И солдаты, и офицеры оживились. После десяти дней пути их ожидал отдых. Длинный ли, короткий — они пока не знали. Но любой отдых — это отдых. До этого они шли с первых проблесков рассвета до глухой темноты, когда берега начинали сливаться с водой и плыть дальше было рискованно. Лишь тогда капитан давал команду приставать. А здесь привал в середине дня!

Прошли какие-то минуты, и на берегу запылали костры. Кашевары засуетились у котлов. Добровольные помощники таскали к очагам сучья и коряжник, бежали с ведрами за водой. Дьяченко смотрел на оживленные лица солдат, слушал веселую перекличку голосов и вспоминал батальон в середине зимы, когда ему в Шилкинском заводе пришлось принимать его у полковника Облеухова.

Из четырех рот батальона удалось построить в полном составе только полторы — роту и полуроту, те, что не участвовали в сплаве прошлого пятьдесят шестого года, сплаве, который тогда же назвали «бедственной экспедицией». Остальные роты выглядели жалко. В их шеренгах едва насчитывалась треть состава. Еще одна треть числилась в списке больных: простуженных, обмороженных или отощавших от голода. Меньшая половина их содержалась в лазарете при Шилкинском заводе, а остальные отлеживались по станицам на всем протяжении Шилки — от завода до Усть-Стрелки. Но и те, что стояли в строю и считались здоровыми, поражали своим потерянным и убогим видом. Во взглядах одних застыл испуг, глаза других выражали тупое равнодушие, и это было особенно страшно, словно вместо глаз у солдат были вставлены тусклые пуговицы.

Дьяченко, глядя на лица солдат с так и не отмывшейся копотью костров, на их обмороженные щеки и поразившие его своей отрешенностью взгляды, хотя и знал, что стало с остальной частью батальона, однако не удержался и сказал Облеухову:

— Господин полковник, я не могу насчитать еще почти половины нижних чинов…

Офицеры поговаривали, что Облеухов со дня своей недавней свадьбы «не просыхал» ни на час. По-видимому, они были недалеки от истины. Во время передачи батальона полковник, хотя и держался на ногах твердо, смотрел осоловелыми глазами, от него несло устоявшимся водочным перегаром. До него не дошел смысл слов, сказанных Дьяченко.

— Так у вас же, штабс-капитан, в руках список больных, — недовольно отозвался полковник.

— Я говорю о тех, кого нет в строю и в списке.

— Ах, об этих!

— Да, с вашего позволения, — подчеркнуто вежливо подтвердил Дьяченко.

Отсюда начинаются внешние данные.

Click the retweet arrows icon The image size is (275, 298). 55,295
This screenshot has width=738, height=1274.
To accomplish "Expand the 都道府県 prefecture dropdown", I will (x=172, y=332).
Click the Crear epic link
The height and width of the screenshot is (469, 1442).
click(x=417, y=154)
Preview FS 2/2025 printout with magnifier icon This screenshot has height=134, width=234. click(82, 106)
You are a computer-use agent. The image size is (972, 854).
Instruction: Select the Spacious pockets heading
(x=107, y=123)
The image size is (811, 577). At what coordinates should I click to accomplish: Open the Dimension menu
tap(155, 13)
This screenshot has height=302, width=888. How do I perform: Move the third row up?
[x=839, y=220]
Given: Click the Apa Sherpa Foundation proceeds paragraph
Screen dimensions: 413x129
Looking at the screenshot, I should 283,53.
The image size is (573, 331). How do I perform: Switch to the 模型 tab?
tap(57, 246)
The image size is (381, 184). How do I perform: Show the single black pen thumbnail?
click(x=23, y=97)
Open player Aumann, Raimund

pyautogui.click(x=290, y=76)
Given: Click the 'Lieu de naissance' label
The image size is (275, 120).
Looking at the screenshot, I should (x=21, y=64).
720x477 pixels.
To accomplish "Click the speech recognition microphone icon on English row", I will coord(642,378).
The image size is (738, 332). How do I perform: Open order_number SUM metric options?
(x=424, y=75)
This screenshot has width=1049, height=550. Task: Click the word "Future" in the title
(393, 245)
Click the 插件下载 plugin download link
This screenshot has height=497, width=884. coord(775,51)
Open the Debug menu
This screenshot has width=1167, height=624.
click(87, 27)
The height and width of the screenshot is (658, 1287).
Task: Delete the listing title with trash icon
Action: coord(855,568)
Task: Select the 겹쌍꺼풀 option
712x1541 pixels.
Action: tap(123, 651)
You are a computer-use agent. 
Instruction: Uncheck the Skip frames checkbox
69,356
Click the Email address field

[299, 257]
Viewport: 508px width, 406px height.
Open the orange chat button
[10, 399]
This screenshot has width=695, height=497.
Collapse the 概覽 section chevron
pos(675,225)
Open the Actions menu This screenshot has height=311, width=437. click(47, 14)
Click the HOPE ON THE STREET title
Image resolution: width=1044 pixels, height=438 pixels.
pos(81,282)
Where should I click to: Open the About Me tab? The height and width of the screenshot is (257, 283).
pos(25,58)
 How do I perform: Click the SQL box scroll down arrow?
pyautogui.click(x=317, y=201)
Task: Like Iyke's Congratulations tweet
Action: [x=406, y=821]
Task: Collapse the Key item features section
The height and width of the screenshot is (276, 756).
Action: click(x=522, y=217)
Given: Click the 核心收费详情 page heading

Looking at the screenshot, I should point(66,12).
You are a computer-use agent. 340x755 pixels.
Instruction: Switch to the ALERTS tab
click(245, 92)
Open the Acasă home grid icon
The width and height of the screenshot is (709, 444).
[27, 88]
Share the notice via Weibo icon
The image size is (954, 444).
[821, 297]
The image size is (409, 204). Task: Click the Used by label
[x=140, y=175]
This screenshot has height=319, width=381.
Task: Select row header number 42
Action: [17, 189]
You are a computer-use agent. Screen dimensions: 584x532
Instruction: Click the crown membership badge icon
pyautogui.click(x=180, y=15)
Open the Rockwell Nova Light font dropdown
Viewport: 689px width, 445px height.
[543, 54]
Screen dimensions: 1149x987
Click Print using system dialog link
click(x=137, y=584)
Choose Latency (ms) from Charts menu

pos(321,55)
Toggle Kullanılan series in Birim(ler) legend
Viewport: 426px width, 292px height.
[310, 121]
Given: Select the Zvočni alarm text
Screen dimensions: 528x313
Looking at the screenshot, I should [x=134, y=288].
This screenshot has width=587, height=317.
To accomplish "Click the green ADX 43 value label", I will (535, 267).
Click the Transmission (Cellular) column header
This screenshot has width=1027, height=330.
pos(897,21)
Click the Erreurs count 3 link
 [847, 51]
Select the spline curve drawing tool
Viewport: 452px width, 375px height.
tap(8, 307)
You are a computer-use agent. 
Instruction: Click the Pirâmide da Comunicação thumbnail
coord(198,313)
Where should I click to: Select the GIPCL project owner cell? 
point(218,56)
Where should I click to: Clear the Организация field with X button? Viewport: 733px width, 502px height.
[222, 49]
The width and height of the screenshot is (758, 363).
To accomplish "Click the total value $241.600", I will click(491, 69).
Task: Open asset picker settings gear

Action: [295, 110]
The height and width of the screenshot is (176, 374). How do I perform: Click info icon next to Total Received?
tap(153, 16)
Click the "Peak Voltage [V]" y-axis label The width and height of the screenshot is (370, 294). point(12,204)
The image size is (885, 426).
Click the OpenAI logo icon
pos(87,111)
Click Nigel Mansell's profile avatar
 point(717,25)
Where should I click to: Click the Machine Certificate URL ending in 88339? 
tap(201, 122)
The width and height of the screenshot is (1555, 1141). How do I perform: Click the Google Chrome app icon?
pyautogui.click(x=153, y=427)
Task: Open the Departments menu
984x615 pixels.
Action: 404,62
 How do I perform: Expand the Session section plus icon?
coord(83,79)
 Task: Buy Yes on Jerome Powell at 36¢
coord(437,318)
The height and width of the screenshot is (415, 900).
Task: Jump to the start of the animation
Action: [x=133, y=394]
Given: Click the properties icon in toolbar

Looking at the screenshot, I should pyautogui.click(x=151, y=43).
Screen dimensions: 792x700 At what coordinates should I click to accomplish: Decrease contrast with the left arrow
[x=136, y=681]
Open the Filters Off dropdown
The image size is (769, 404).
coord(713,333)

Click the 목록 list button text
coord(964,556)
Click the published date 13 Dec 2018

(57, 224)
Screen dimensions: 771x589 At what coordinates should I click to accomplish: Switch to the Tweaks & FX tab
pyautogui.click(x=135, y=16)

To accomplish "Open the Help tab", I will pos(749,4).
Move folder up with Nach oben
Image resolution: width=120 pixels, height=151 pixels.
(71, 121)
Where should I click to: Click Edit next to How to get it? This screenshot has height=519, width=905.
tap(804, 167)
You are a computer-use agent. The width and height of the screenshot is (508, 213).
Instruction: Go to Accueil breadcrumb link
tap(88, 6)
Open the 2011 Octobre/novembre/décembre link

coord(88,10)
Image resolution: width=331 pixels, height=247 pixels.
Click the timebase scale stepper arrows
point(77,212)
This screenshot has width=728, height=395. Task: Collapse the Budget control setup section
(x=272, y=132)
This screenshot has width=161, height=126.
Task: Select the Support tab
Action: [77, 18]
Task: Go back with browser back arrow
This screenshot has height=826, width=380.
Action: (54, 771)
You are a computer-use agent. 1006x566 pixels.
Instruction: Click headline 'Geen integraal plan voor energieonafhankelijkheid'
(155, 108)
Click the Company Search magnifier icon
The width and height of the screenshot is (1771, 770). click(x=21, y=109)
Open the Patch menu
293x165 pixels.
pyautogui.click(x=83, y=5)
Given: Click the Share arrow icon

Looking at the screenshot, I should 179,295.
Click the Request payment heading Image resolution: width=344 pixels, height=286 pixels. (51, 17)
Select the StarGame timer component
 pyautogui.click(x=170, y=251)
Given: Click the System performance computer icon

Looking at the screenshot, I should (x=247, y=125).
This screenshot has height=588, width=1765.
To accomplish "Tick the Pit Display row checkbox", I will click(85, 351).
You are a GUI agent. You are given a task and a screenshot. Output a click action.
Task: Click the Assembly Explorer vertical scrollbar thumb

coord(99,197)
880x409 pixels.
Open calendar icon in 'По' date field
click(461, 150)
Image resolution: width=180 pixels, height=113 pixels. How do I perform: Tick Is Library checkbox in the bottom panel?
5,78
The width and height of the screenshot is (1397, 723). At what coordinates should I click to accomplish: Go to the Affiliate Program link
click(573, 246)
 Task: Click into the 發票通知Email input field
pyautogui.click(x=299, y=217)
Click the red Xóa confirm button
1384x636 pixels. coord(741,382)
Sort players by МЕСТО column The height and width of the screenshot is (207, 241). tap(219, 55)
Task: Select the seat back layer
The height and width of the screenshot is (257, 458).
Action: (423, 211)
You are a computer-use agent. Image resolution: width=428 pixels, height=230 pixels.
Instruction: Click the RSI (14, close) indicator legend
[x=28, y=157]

Облеухов снял папаху, истово перекрестился и важно произнес:

— Царство им небесное.

Потом он надел папаху, мутным взглядом посмотрел на Дьяченко и, помолчав, добавил:

— Насколько мне известно, штабс-капитан, вы еще не командир батальона. Я надеюсь, лишь временно принимаете оный. И не вам, новому в этих краях человеку, не зная местных условий, судить нас, старых солдат. Давайте-ка лучше заканчивать эту затянувшуюся процедуру.

С тех пор прошло полгода, но батальон заметно изменился в лучшую сторону. Добрались из станиц, вернулись из лазарета выздоровевшие солдаты, прибыло пополнение. Поначалу и старые служаки, и новобранцы боялись самого слова «Амур». Очень уж свеж был в памяти неудачный поход. А солдаты, перенесшие его, ночами, покряхтев и поохав, день, дескать, государев, а ночь наша, вспоминали о походе, добавляя к былям небылицы, хотя можно было ничего не придумывать, испытания на долю батальона действительно выпали тяжелейшие.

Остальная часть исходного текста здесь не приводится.